Basic Expressions
This notebook will look at basic expression of Polars to data exploration and basic analysis. A number of these
functions exist with other tools like pandas and should be straight forward. This short note will focus on the
implementation of the ideas.
Reading a CSV File
Let's begin by reading a CSV file
import numpy as np
import polars as pl
data = pl.read_csv('data/employees.csv')
head()
The head function returns the top values of the variable that contains the dataframe. You can pass in an n
argument to specificy how many rows of data to return. In the example below, I set $n=10$.
data.head(n = 10)
tail()
Much like the head() method, the tail() method returns the last $n$ values in a dataframe.
data.tail(n = 10)
shape()
The shape method returns a tuple of values containing the number of rows and columns in the dataset. This is also
printed along with head() and tail() methods. These can also
be achieved through attributes height and width
data.shape
data.height, data.width
schema
schema is an attribute that can be both set and retrieved when working with a dataset.

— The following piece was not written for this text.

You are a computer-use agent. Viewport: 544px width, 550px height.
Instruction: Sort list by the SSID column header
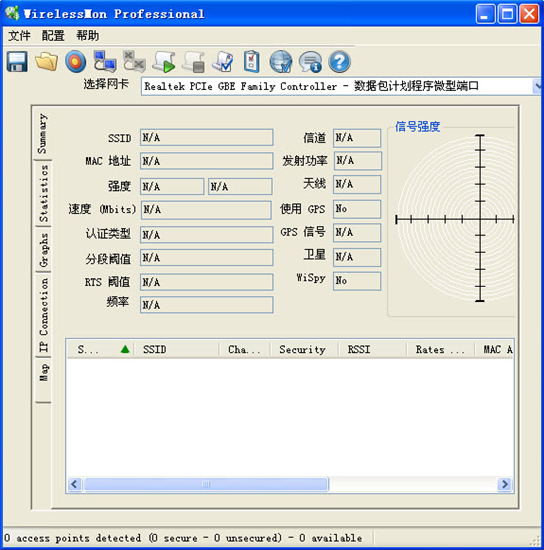point(176,349)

It returns the datatypes assigned to all of the columns. Schema can be set for type safety or infered from the
dataset itself. Infact, polars gives us options to determine the length of the scan of data to determine these
types.
data.schema
glimpse()
If you have use R and it's suite of tidyverse tools, you may know about the glimpse() method, which literally returns a sample of each column together with the column name, datatype and a few observations.
data.glimpse()
null_count()
To get a sense of the number of null values in the dataset, the method null_count() is provided that returns the number of null values across all columns.
data.glimpse()
n_unique()
Similarly, we can get the number of unique counts using the n_unique() method.
data.n_unique()
columns
The columns returns the names of the columns of the data.
data.columns